» Extract:
——————

/*
HW 4 -- Propensity scores
*/
version 16
webuse set "https://perraillon.com/s/"
webuse "help_1_stata12.dta", clear
set scheme s1mono
cd "H:\Teaching\Methods 2020\lectures\Week 4 ps and did\code"
log using "W4 ps and did.txt", text replace
/// --- Explore
rename i1 ndrinks
rename homeless intervention
label var intervention "1 if received intervention"
recode intervention (0 =1)(1=0)
tab intervention
* keep non-missing for all variables
qui reg pcs intervention age female ndrinks drugrisk
keep if e(sample)
desc
/// --- Regression adjustment
reg pcs intervention age female ndrinks drugrisk
* Different specification
reg pcs i.intervention##c.ndrinks age i.female drugrisk
margins, dydx(intervention)
* Different specification
reg pcs i.intervention##(c.ndrinks##c.ndrinks) i.female drugrisk
margins, dydx(intervention)
/// --- Using a nonparametric model
* nonparametric
npregress kernel pcs i.intervention age i.female ndrinks drugrisk, vce(boot, reps(100))
* note that interactions are not necessary. If you try, Stata tells you:
/*
interactions are unnecessary
You are estimating an arbitrary function of the regressors. Interactions are accounted
for implicitly.
*/
/// --- teffects ra way ATE
* Steps 1 and 2
qui reg pcs age female ndrinks drugrisk if intervention == 1
predict double yhat_t
* Steps 3 and 4
qui reg pcs age female ndrinks drugrisk if intervention == 0
predict double yhat_c
* Step 5: Difference (contrast)

——————

» Material provided:
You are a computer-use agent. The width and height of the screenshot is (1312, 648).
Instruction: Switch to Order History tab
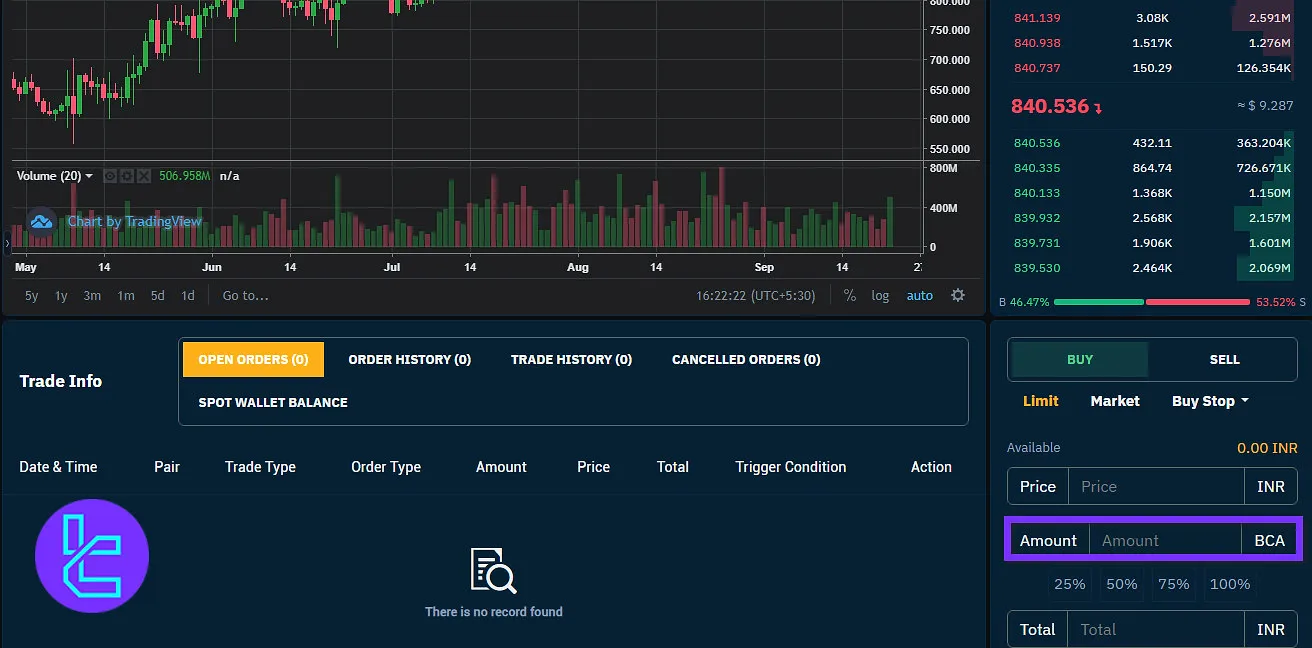409,359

——————

» Task requirements:
[A] From the Stata script, copy out the passage starting at "recode intervention (0" and ending at "keep if e(sample)".
[B] Answer these questions from the Stata script:
(i) Which variable is renamed to ndrinks?
(ii) Which graph scheme is set?
(iii) How many bootstrap replications does the npregress command request?
[C] Continue the Stata script from where it stops.

» Solved tasks:
[A]
recode intervention (0 =1)(1=0)
tab intervention
* keep non-missing for all variables
qui reg pcs intervention age female ndrinks drugrisk
keep if e(sample)

[B]
(i) i1
(ii) s1mono
(iii) 100

[C]
sum yhat_t
local pom_t = r(mean)
sum yhat_c
local pom_c = r(mean)
di `pom_t' - `pom_c'
* Using teffects
teffects ra (pcs age female ndrinks drugrisk) (intervention), ate
*teffects ra (pcs age female ndrinks drugrisk) (intervention), ate aeq
* same as fully interacted model averaging treatment effects
qui reg pcs i.intervention##(c.age i.female c.ndrinks c.drugrisk)
margins, dydx(intervention)
/// --- ATET
* Steps 1 and 2
qui reg pcs age female ndrinks drugrisk if intervention == 1
predict yhat_t1 if intervention == 1
* Steps 3 and 4
qui reg pcs age female ndrinks drugrisk if intervention == 0
predict yhat_t11 if intervention == 1
sum yhat_t1
local pom_t1 = r(mean)
* same as
sum pcs if intervention ==1
sum yhat_t11
local pom_t11 = r(mean)
di `pom_t1' - `pom_t11'
* same as
teffects ra (pcs age female ndrinks drugrisk) (intervention), atet aeq
/// -- Checking overalp
sum age female ndrinks drugrisk if intervention ==1
sum age female ndrinks drugrisk if intervention ==0
corr ndrinks pcs
scatter pcs ndrinks if intervention ==1, color(red) msize(small) || ///
scatter pcs ndrinks if intervention ==0, color(blue) msize(small) ///
legend(off)
graph export pcs_drinks.png, replace
* another example
preserve
use http://www.stata-press.com/data/r13/bweightex.dta, clear
scatter bweight mage if mbsmoke ==1, color(red) msize(small) || ///
scatter bweight mage if mbsmoke ==0, color(blue) msize(small) ///
legend(off)
graph export overlap.png, replace
restore
/// -- Propensity scores
* Estimate the propensity score
qui logit intervention ndrinks age female drugrisk, nolog
predict double pscore if e(sample)
* Calculate statistics to check overlap
tabstat pscore, by(intervention) stats(N mean median min max)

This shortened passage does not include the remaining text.